Think of chunking like cutting a pizza into slices - you need pieces that are the right size to be useful. If the slices are too big, they're hard to handle and contain too much mixed information. If they're too small, you lose important context and meaning.
When processing documents for AI, chunking determines how well your AI system can find and use relevant information. Good chunking means better, more accurate AI responses.
Chunking Strategies Explained
🎯 Semantic Chunking (Recommended for Most Use Cases)
What it does: Uses AI to understand the meaning and flow of your text, then creates natural breakpoints where topics change.

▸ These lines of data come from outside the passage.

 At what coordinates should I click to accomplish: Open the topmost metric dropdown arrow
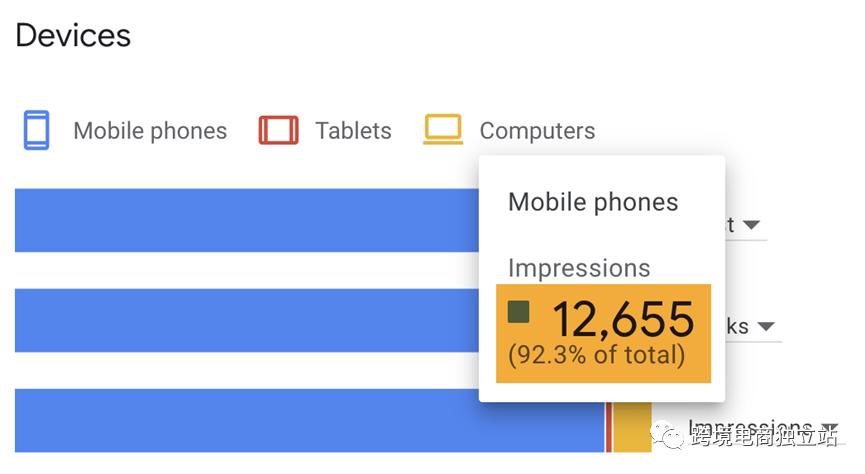pos(751,225)
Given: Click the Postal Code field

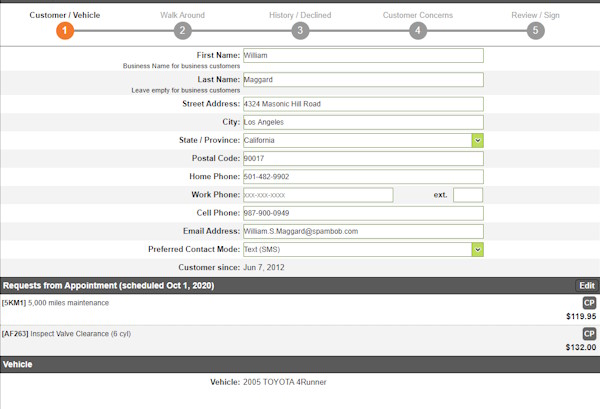Looking at the screenshot, I should [x=363, y=159].
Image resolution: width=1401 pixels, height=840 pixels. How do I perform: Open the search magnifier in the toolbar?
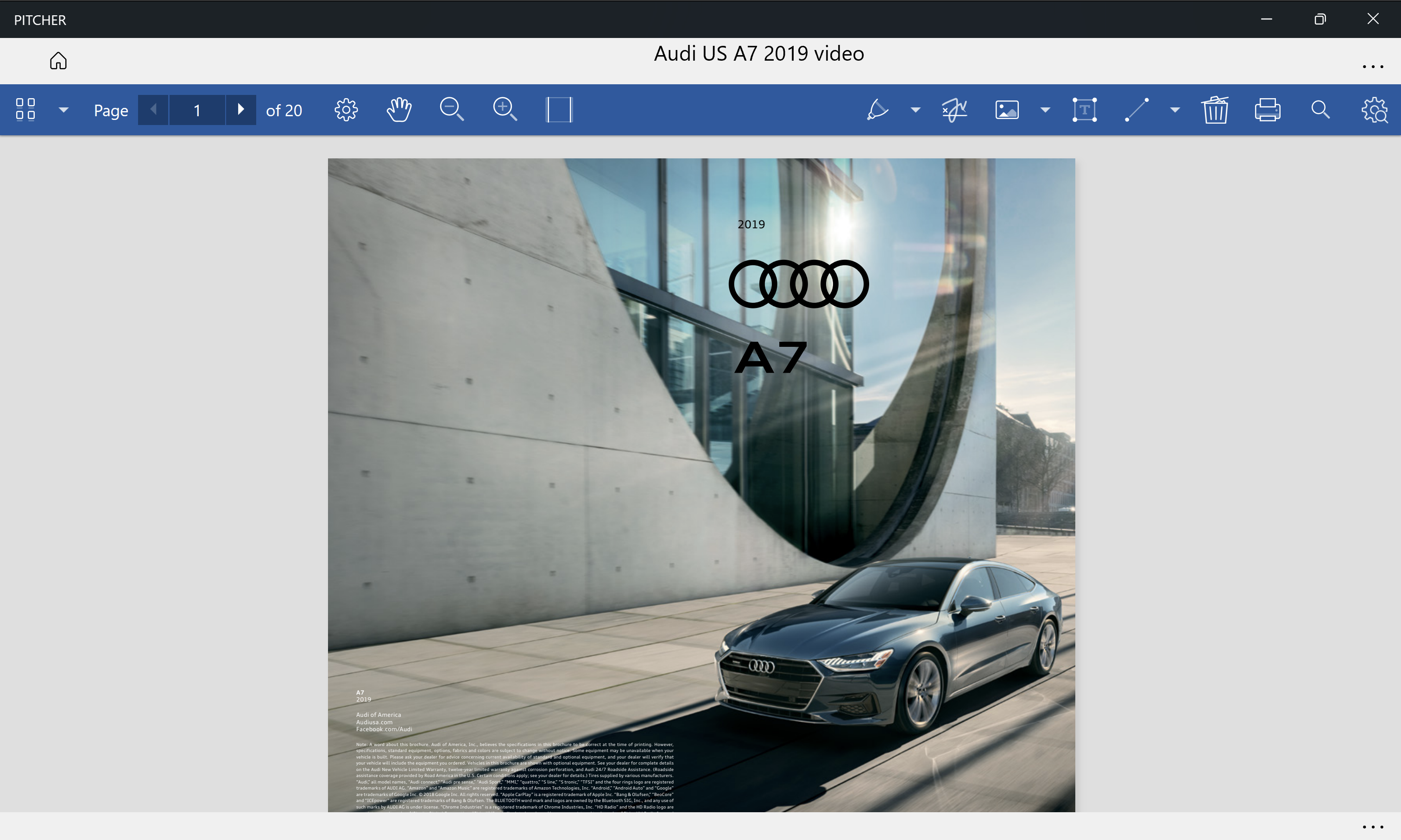1320,110
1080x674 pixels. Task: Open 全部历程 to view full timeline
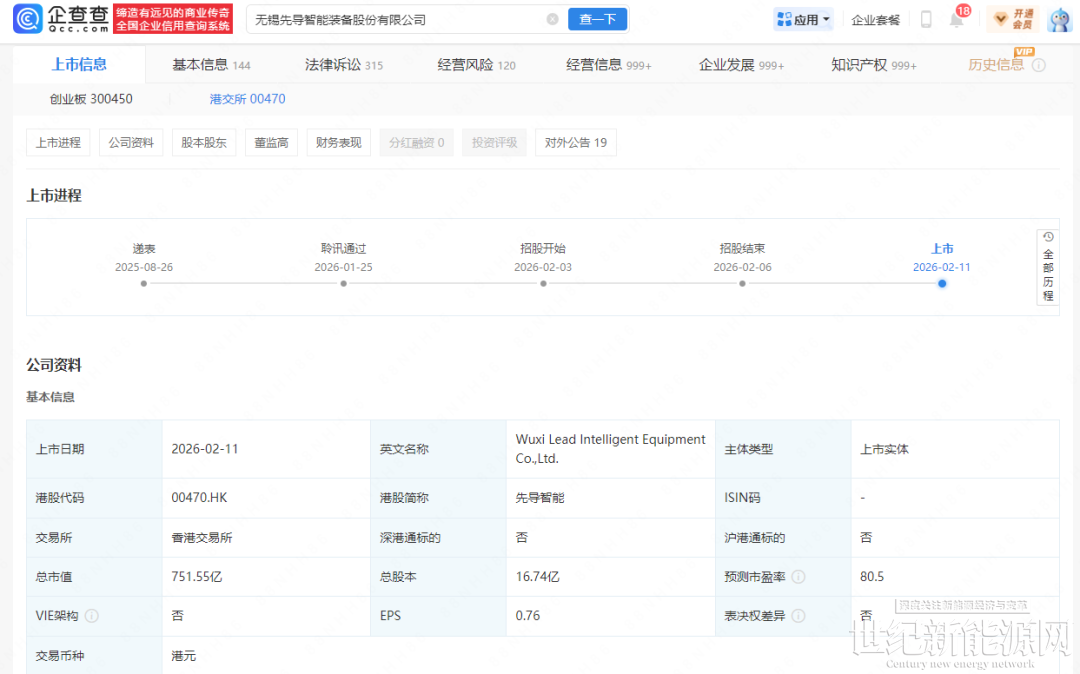tap(1047, 267)
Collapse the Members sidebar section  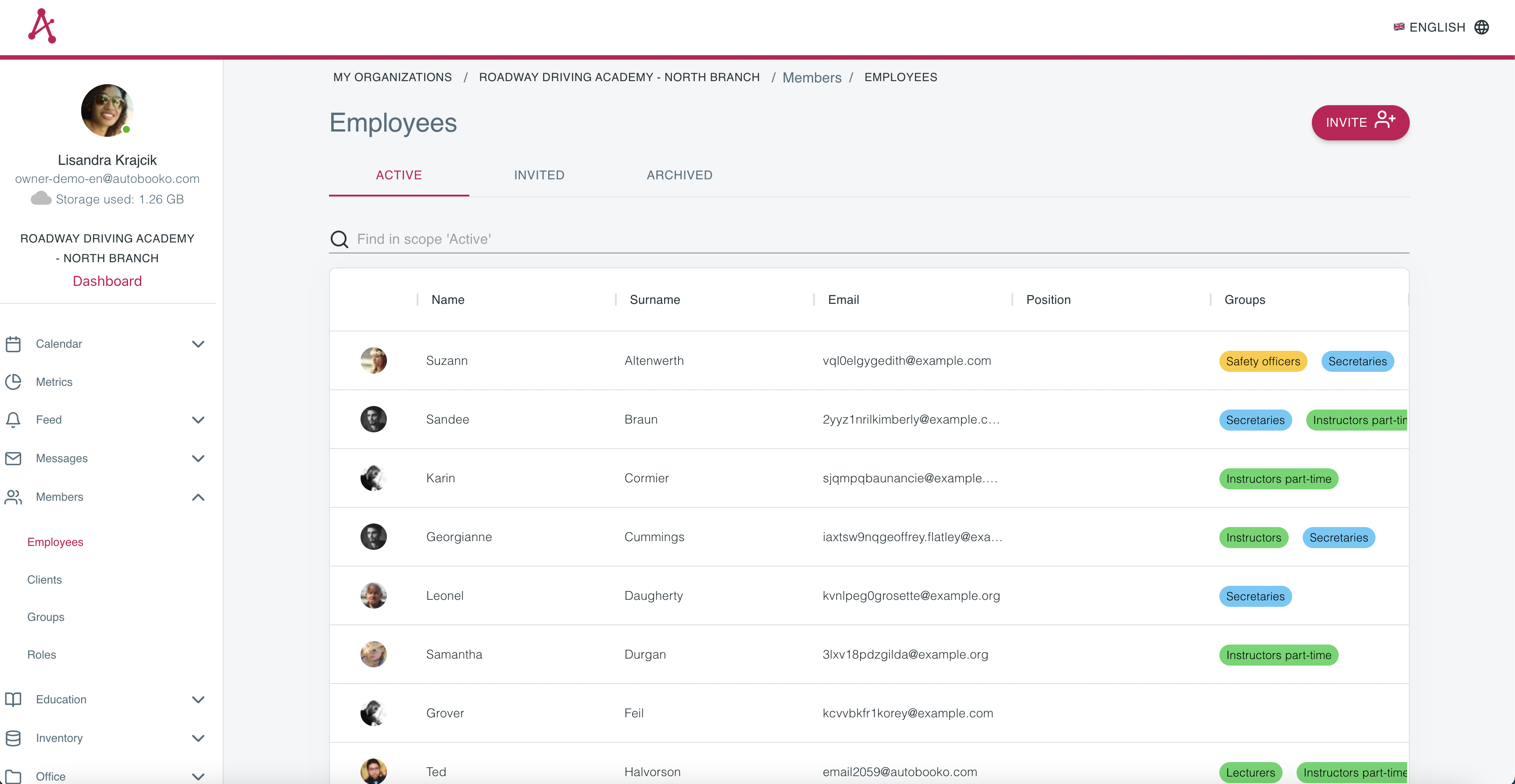198,497
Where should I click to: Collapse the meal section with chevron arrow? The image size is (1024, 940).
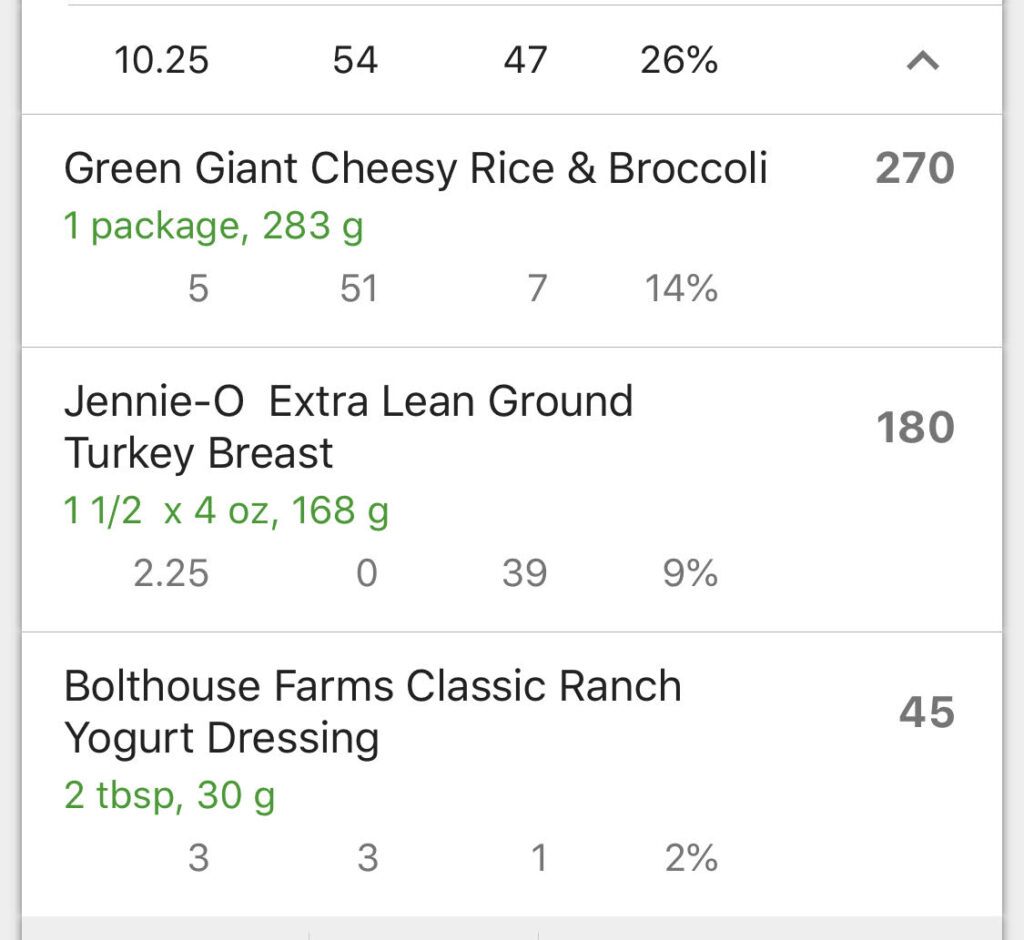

Think of it like: A smart editor who reads your document and says "this paragraph is about marketing, but this next section switches to finance" and makes a cut there.
Best for:
- Mixed content (reports, manuals, articles)
- Documents with varying topic sections
- When you want the highest quality results
Configuration:
CHUNKING_STRATEGY=semantic
CHUNK_SIZE=512
📏 Fixed-Size Chunking (Most Predictable)
What it does: Creates chunks of exactly the same size, like cutting a rope into equal lengths.
Think of it like: Using a ruler to mark off exact measurements - every piece is the same size.
Best for:
- Consistent document types (legal docs, technical manuals)
- When you need predictable processing times
- Large volumes of similar content
Configuration:
CHUNKING_STRATEGY=fixed
CHUNK_SIZE=1000
CHUNK_OVERLAP=100
📝 Sentence-Aware Chunking (Natural Boundaries)
What it does: Breaks text at sentence endings, keeping complete thoughts together.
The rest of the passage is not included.